Material for this task
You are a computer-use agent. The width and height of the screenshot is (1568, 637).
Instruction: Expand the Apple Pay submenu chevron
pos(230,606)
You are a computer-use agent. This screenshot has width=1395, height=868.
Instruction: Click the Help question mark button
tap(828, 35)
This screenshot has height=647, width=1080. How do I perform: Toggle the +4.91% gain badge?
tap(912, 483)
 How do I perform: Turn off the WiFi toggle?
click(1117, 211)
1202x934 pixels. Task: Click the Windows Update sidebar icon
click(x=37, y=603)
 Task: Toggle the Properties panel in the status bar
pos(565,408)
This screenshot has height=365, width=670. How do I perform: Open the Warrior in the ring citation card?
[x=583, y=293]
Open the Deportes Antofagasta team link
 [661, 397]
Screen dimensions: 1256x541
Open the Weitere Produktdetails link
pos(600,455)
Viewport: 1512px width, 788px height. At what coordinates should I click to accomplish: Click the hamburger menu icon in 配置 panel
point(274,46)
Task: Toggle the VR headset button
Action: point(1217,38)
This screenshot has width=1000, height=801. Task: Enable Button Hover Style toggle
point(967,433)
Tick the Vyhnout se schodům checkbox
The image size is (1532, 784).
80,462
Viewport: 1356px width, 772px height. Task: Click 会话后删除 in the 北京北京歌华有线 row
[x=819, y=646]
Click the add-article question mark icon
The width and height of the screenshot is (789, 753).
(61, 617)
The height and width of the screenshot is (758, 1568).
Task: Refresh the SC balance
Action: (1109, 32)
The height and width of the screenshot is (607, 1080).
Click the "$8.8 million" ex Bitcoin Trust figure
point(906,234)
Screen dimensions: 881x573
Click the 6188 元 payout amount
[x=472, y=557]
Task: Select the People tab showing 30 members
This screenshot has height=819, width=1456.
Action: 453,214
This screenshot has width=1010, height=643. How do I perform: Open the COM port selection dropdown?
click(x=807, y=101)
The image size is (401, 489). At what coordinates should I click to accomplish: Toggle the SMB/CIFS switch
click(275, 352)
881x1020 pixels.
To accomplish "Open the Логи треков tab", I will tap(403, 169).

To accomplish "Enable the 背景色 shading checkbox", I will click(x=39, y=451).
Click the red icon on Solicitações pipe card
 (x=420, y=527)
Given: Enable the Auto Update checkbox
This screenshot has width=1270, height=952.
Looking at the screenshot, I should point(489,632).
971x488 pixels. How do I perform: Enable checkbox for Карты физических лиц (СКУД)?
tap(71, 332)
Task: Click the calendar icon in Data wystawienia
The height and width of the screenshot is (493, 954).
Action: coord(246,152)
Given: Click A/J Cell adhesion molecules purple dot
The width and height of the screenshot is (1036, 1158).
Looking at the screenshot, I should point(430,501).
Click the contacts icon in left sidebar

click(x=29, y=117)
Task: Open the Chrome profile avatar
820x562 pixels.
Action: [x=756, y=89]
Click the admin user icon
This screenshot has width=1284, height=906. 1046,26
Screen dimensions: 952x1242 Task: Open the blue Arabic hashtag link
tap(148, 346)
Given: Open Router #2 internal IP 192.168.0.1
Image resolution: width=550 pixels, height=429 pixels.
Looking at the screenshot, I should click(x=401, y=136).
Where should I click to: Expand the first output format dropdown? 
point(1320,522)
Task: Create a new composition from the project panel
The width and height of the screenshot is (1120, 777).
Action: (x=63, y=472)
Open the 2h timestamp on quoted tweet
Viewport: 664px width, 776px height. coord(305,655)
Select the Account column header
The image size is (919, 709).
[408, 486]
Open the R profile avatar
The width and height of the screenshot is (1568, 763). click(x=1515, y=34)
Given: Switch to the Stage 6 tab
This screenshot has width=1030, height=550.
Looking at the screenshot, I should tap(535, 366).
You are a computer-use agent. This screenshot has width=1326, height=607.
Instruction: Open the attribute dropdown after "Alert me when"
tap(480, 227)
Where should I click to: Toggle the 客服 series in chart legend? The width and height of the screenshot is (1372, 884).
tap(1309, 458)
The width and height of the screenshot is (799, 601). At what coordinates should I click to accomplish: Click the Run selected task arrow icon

Requirement
Turn every line of the data above into a JSON list of strings, one string per line, leaving out blank lines.

Written response
[
  "You are a computer-use agent. The width and height of the screenshot is (1568, 637).",
  "Instruction: Expand the Apple Pay submenu chevron",
  "pos(230,606)",
  "You are a computer-use agent. This screenshot has width=1395, height=868.",
  "Instruction: Click the Help question mark button",
  "tap(828, 35)",
  "This screenshot has height=647, width=1080. How do I perform: Toggle the +4.91% gain badge?",
  "tap(912, 483)",
  " How do I perform: Turn off the WiFi toggle?",
  "click(1117, 211)",
  "1202x934 pixels. Task: Click the Windows Update sidebar icon",
  "click(x=37, y=603)",
  " Task: Toggle the Properties panel in the status bar",
  "pos(565,408)",
  "This screenshot has height=365, width=670. How do I perform: Open the Warrior in the ring citation card?",
  "[x=583, y=293]",
  "Open the Deportes Antofagasta team link",
  " [661, 397]",
  "Screen dimensions: 1256x541",
  "Open the Weitere Produktdetails link",
  "pos(600,455)",
  "Viewport: 1512px width, 788px height. At what coordinates should I click to accomplish: Click the hamburger menu icon in 配置 panel",
  "point(274,46)",
  "Task: Toggle the VR headset button",
  "Action: point(1217,38)",
  "This screenshot has width=1000, height=801. Task: Enable Button Hover Style toggle",
  "point(967,433)",
  "Tick the Vyhnout se schodům checkbox",
  "The image size is (1532, 784).",
  "80,462",
  "Viewport: 1356px width, 772px height. Task: Click 会话后删除 in the 北京北京歌华有线 row",
  "[x=819, y=646]",
  "Click the add-article question mark icon",
  "The width and height of the screenshot is (789, 753).",
  "(61, 617)",
  "The height and width of the screenshot is (758, 1568).",
  "Task: Refresh the SC balance",
  "Action: (1109, 32)",
  "The height and width of the screenshot is (607, 1080).",
  "Click the \"$8.8 million\" ex Bitcoin Trust figure",
  "point(906,234)",
  "Screen dimensions: 881x573",
  "Click the 6188 元 payout amount",
  "[x=472, y=557]",
  "Task: Select the People tab showing 30 members",
  "This screenshot has height=819, width=1456.",
  "Action: 453,214",
  "This screenshot has width=1010, height=643. How do I perform: Open the COM port selection dropdown?",
  "click(x=807, y=101)",
  "The image size is (401, 489). At what coordinates should I click to accomplish: Toggle the SMB/CIFS switch",
  "click(275, 352)",
  "881x1020 pixels.",
  "To accomplish \"Open the Логи треков tab\", I will tap(403, 169).",
  "To accomplish \"Enable the 背景色 shading checkbox\", I will click(x=39, y=451).",
  "Click the red icon on Solicitações pipe card",
  " (x=420, y=527)",
  "Given: Enable the Auto Update checkbox",
  "This screenshot has width=1270, height=952.",
  "Looking at the screenshot, I should point(489,632).",
  "971x488 pixels. How do I perform: Enable checkbox for Карты физических лиц (СКУД)?",
  "tap(71, 332)",
  "Task: Click the calendar icon in Data wystawienia",
  "The height and width of the screenshot is (493, 954).",
  "Action: coord(246,152)",
  "Given: Click A/J Cell adhesion molecules purple dot",
  "The width and height of the screenshot is (1036, 1158).",
  "Looking at the screenshot, I should point(430,501).",
  "Click the contacts icon in left sidebar",
  "click(x=29, y=117)",
  "Task: Open the Chrome profile avatar",
  "820x562 pixels.",
  "Action: [x=756, y=89]",
  "Click the admin user icon",
  "This screenshot has width=1284, height=906. 1046,26",
  "Screen dimensions: 952x1242 Task: Open the blue Arabic hashtag link",
  "tap(148, 346)",
  "Given: Open Router #2 internal IP 192.168.0.1",
  "Image resolution: width=550 pixels, height=429 pixels.",
  "Looking at the screenshot, I should click(x=401, y=136).",
  "Where should I click to: Expand the first output format dropdown? ",
  "point(1320,522)",
  "Task: Create a new composition from the project panel",
  "The width and height of the screenshot is (1120, 777).",
  "Action: (x=63, y=472)",
  "Open the 2h timestamp on quoted tweet",
  "Viewport: 664px width, 776px height. coord(305,655)",
  "Select the Account column header",
  "The image size is (919, 709).",
  "[408, 486]",
  "Open the R profile avatar",
  "The width and height of the screenshot is (1568, 763). click(x=1515, y=34)",
  "Given: Switch to the Stage 6 tab",
  "This screenshot has width=1030, height=550.",
  "Looking at the screenshot, I should tap(535, 366).",
  "You are a computer-use agent. This screenshot has width=1326, height=607.",
  "Instruction: Open the attribute dropdown after \"Alert me when\"",
  "tap(480, 227)",
  "Where should I click to: Toggle the 客服 series in chart legend? The width and height of the screenshot is (1372, 884).",
  "tap(1309, 458)",
  "The width and height of the screenshot is (799, 601). At what coordinates should I click to accomplish: Click the Run selected task arrow icon"
]